------ Material for the task ------

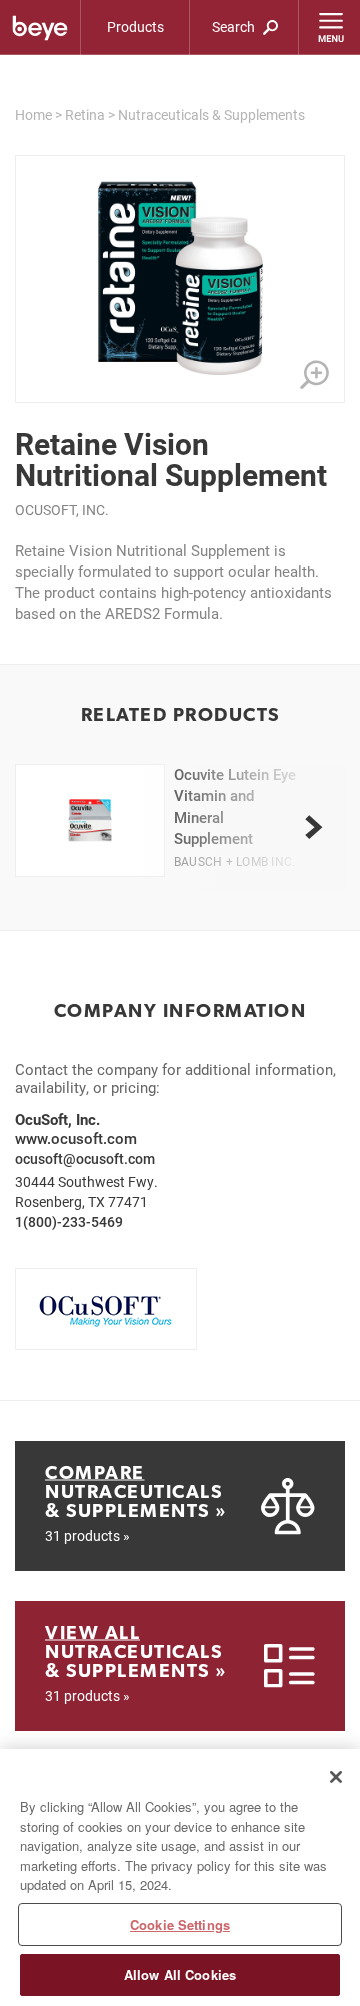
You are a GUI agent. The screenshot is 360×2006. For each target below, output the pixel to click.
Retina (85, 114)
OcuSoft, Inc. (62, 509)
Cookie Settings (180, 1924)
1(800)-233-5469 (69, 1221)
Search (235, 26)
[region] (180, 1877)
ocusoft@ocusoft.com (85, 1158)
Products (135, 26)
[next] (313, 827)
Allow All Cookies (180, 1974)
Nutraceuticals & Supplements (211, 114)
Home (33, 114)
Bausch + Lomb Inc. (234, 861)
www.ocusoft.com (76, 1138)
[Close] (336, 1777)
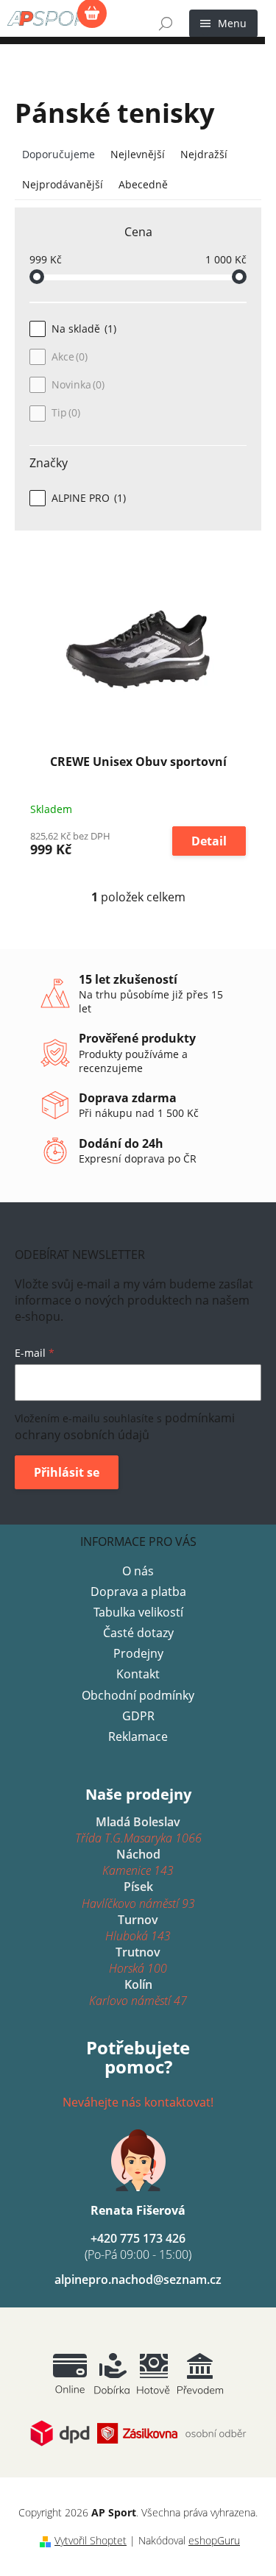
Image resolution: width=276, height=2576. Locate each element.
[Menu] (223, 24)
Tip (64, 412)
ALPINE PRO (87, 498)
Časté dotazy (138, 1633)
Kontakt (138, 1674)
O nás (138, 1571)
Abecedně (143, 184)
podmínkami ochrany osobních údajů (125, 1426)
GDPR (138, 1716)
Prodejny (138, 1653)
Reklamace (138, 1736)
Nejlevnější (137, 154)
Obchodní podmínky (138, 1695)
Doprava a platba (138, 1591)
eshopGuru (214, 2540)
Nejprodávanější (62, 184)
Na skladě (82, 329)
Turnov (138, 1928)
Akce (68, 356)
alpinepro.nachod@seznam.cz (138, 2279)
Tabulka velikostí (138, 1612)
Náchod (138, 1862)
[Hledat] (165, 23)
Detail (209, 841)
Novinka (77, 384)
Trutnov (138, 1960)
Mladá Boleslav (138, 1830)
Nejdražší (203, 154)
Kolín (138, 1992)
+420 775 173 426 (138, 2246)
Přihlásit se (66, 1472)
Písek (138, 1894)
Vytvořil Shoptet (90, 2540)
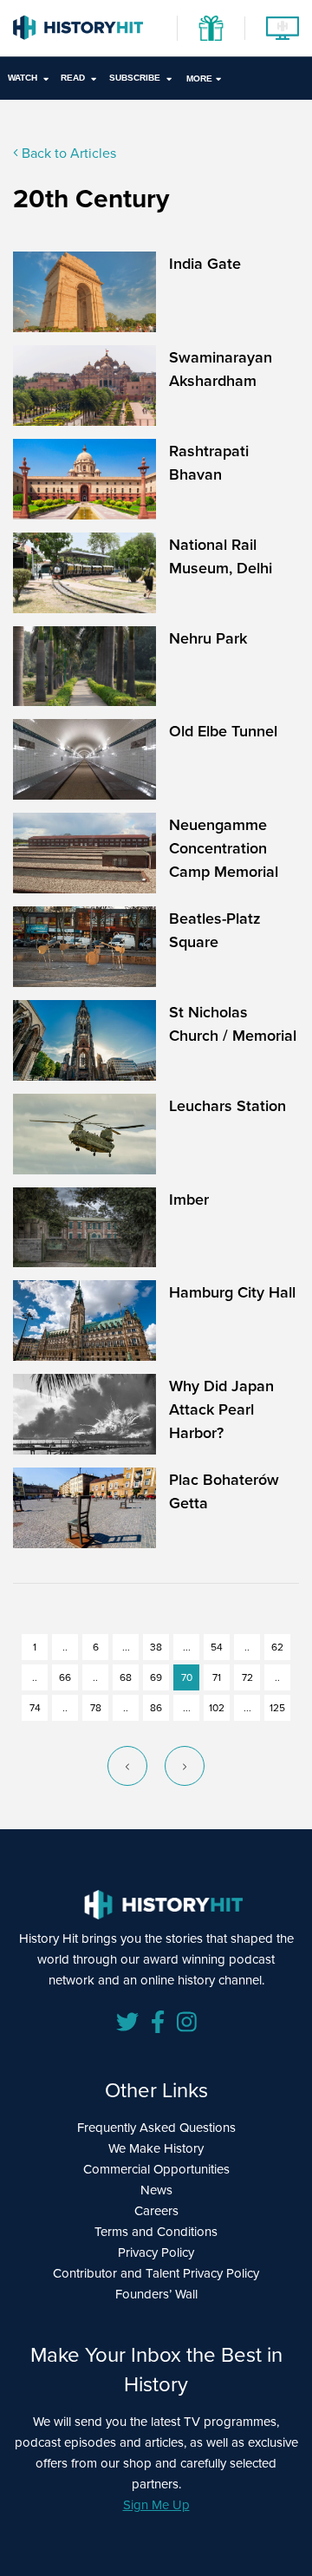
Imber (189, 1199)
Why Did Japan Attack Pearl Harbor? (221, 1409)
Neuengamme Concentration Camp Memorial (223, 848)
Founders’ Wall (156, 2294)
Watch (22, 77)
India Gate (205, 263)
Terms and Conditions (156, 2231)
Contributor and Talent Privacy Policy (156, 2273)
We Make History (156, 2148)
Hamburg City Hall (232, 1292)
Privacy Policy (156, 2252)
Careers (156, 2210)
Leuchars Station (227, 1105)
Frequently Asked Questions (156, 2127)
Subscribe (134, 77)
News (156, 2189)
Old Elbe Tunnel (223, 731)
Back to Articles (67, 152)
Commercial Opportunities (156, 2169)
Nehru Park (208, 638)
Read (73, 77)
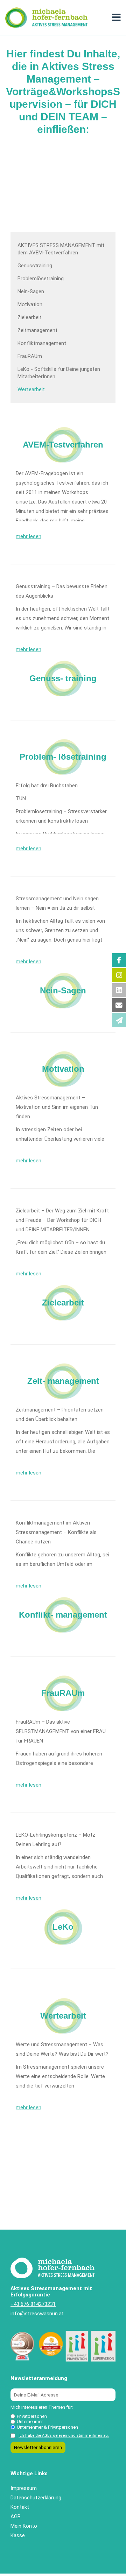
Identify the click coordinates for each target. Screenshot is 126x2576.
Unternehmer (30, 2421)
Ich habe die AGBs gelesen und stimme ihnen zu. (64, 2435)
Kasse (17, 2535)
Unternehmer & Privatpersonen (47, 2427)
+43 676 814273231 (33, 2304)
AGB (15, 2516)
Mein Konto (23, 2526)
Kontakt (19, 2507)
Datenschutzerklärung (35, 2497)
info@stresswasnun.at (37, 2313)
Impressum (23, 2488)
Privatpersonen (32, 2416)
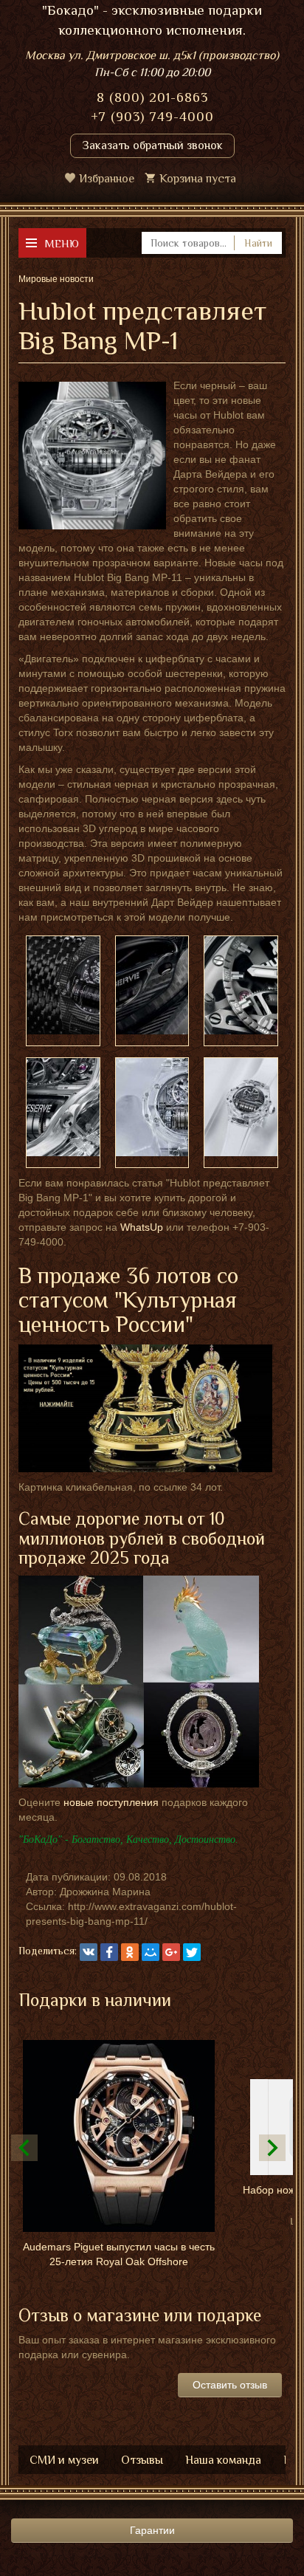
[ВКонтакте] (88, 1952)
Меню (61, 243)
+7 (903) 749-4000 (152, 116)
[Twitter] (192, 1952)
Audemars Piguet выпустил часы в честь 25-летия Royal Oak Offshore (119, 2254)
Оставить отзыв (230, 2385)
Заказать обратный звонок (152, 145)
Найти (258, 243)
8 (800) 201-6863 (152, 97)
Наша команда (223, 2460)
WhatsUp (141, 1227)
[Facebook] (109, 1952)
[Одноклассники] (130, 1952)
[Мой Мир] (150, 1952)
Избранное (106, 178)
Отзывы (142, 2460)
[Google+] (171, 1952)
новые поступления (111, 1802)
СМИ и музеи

------

Activity -> In the records above, find every line that contains the word "click" and copy it.

Output ->
You are a GUI agent. The screenshot is 360×2006. For each target below, output the pixel to click.
Identify the click coordinates for each target. Screenshot is 126x2576.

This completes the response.